A cancer free zone. Wouldn’t it be wonderful if something like that existed for people battling this insidious disease?
Joy found one. On occasion I would go there with her. Almost always with AJ, her dog. Sometimes it would be just me and AJ, as I was the official dog walker when Joy was battling cancer. After Joy died in August 2012 I couldn’t go there. It was too sad.
But I went back in July. It was too important not to. Fortunately, our mutual friend Lisa accompanied me on my journey to put some of AJ’s ashes along the north edge of the Upper Truckee River near the mouth of Lake Tahoe.
AJ had become my dog after Joy’s death. It seemed only natural the two should be together in this way. The river is where Joy’s ashes were placed by her sister.
The cancer free zone was where Joy went to escape all things having to do with her cancer treatments. I doubt she ever could. But she tried. When I was with her in the CFZ there was no talk of cancer. Not a problem. We had so many subjects we could cover, mostly political in nature—local and national. I miss those talks. I miss our email exchanges. And I miss our dog.
A search of CFZ (cancer free zone) in my emails turned up 17 between me and Joy, as well as others who were on some of the string of correspondence.

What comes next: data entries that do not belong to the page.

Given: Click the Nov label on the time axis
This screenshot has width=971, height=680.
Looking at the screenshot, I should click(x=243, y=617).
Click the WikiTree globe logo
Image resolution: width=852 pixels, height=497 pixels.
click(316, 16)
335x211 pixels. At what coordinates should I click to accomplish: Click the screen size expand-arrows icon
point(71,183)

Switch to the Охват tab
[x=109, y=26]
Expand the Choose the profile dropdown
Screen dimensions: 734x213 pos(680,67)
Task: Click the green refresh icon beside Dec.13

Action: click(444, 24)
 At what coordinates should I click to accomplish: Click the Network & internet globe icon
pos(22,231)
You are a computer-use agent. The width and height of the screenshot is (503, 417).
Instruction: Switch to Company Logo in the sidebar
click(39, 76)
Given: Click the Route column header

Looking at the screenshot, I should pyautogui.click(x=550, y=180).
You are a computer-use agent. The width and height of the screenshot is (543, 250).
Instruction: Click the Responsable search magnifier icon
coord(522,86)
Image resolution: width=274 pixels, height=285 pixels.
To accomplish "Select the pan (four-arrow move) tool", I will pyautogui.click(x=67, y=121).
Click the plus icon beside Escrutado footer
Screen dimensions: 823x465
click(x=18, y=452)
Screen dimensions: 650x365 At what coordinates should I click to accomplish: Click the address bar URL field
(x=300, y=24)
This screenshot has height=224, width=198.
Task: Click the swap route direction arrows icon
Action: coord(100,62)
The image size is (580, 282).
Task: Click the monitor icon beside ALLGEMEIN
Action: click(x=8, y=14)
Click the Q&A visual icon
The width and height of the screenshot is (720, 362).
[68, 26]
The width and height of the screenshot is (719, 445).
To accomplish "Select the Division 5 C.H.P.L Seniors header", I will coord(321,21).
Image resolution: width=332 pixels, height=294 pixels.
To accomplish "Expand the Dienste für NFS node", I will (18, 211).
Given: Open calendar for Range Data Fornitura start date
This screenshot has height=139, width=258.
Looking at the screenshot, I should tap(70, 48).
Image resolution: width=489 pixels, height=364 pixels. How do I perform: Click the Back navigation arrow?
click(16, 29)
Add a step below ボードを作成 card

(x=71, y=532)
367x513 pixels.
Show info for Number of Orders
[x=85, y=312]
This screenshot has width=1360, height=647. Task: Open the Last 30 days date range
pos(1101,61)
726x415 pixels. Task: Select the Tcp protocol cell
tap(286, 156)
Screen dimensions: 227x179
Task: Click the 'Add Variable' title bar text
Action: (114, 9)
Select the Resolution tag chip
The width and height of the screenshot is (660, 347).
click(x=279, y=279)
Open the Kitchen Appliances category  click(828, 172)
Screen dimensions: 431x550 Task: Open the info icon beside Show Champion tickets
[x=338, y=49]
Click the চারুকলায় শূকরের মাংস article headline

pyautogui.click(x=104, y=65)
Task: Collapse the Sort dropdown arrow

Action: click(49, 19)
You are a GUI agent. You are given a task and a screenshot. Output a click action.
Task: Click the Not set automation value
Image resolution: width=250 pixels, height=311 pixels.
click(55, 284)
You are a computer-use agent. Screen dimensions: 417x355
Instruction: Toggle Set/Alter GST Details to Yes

One from April 30, 2012, by Joy says, “… instead of waiting for the call from Barton, I looked at the dog, she looked at me, we both put on our raincoats and said screw it, we’re going for a long walk. We went back out to the lake to the point where Trout Creek empties – my original Cancer Free Zone – and enjoyed the solitude, the drizzle, the bird songs, and the scenery.”
An email from me to Joy on March 18, 2012, said, “And it’s because of you I like going to Trout Creek/LT … since you are the one who first took me there. AJ and I talk about you (in good ways!) when we are there. I feel connected to you there … I think that’s why I like to take AJ there. I don’t ever go without one of you.”